FACULTY
Researchers

Moran Bercovici, PhD, Professor

The Bercovici lab at the faculty of Mechanical Engineering focuses on Microfluidic Technologies. The unique physics of fluids at the microscale holds both challenges in the understating of basic physical phenomena and opportunities in leveraging these phenomena toward new technologies. Our lab combines experimental, analytical, and computational tools to study microfluidic problems characterized by coupling between fluid mechanics, heat transfer, electric fields, chemical reactions, and biological processes.
We are currently interested in understanding basic mechanisms in electro-viscous-elastic interactions, thermocapillary, super-hydrophobic surfaces, and in utilizing them to create new technologies for flow patterning, configurable microstructures, 3D printing, bio-sensing, and single cell analysis.

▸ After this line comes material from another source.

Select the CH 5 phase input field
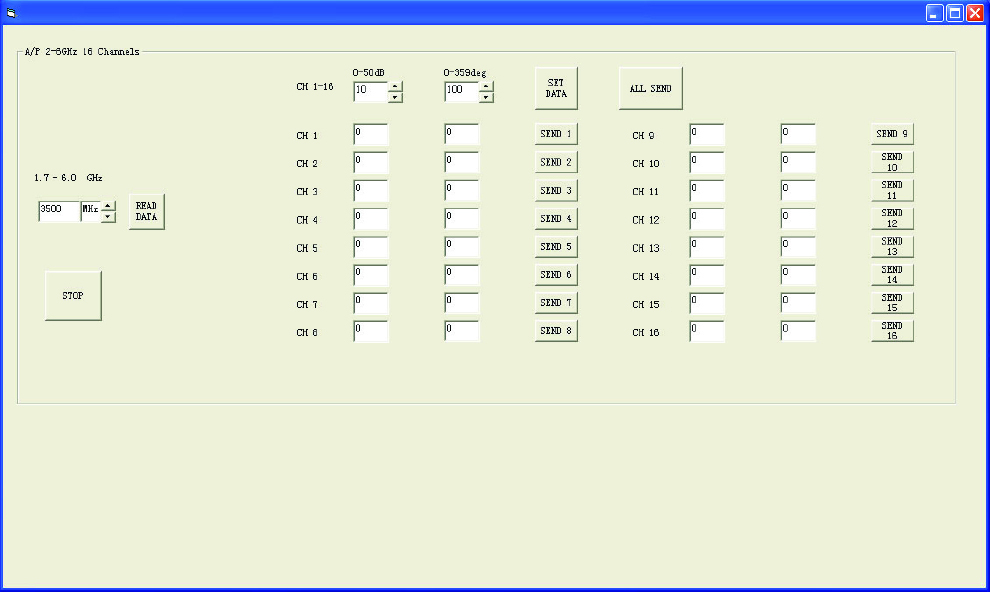 [462, 247]
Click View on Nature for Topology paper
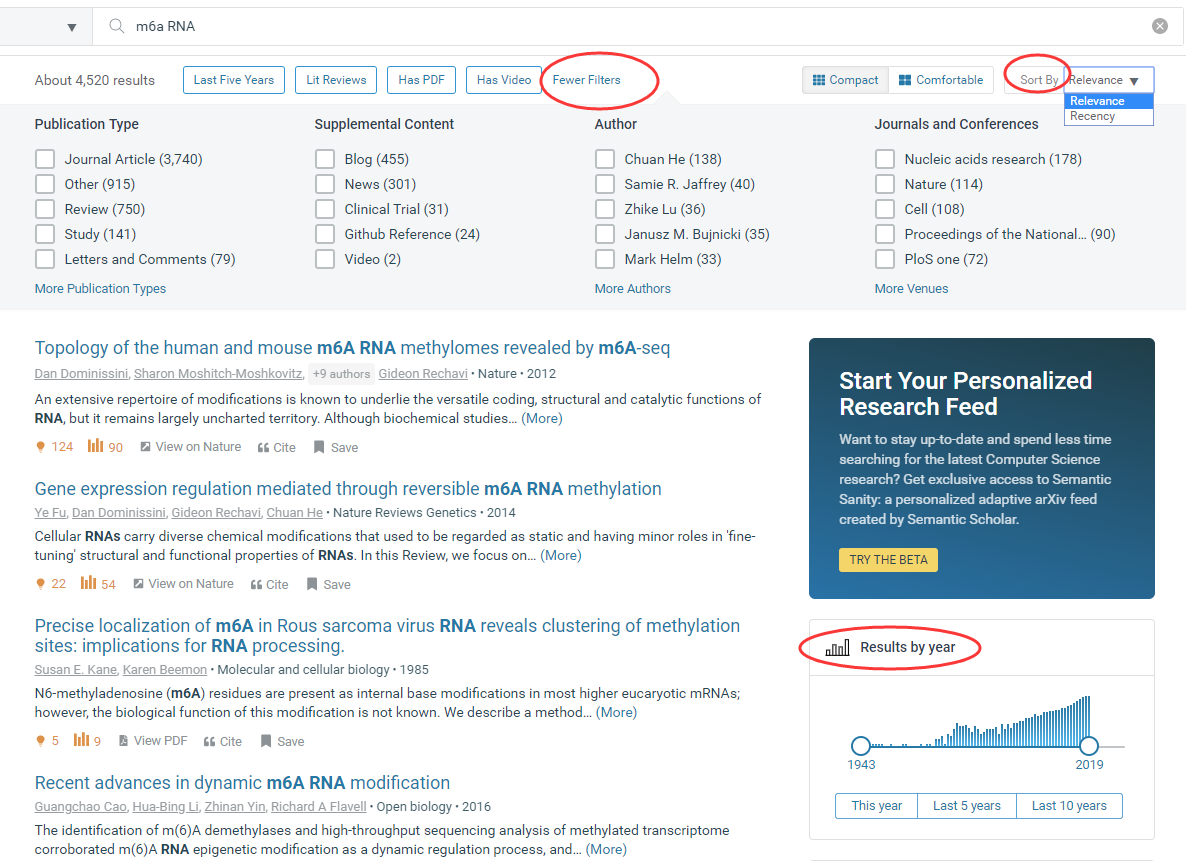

Reconfigurable microfluidics- Lab-on-a-chip devices leverage microfluidic technologies to enable chemical and biological processes at small scales. However, existing microfluidic channel networks are typically designed for implementation of a single function or well-defined protocol, and do not allow the flexibility and real-time experimental decision-making essential to many scientific applications. We believe that reconfigurability and programmability of microfluidic platforms can open new functionalities that are beyond the reach of current lab-on-a-chip systems. We envision a fully reconfigurable microfluidic device, which can change its shape, flow pattern or function dynamically, thus allowing researchers to ‘put their hands’ into a microscale experiment and enabling real-time decision making. In our work we explore different physical mechanisms that could enable such functionality and hope that many in the scientific community will join us in these efforts.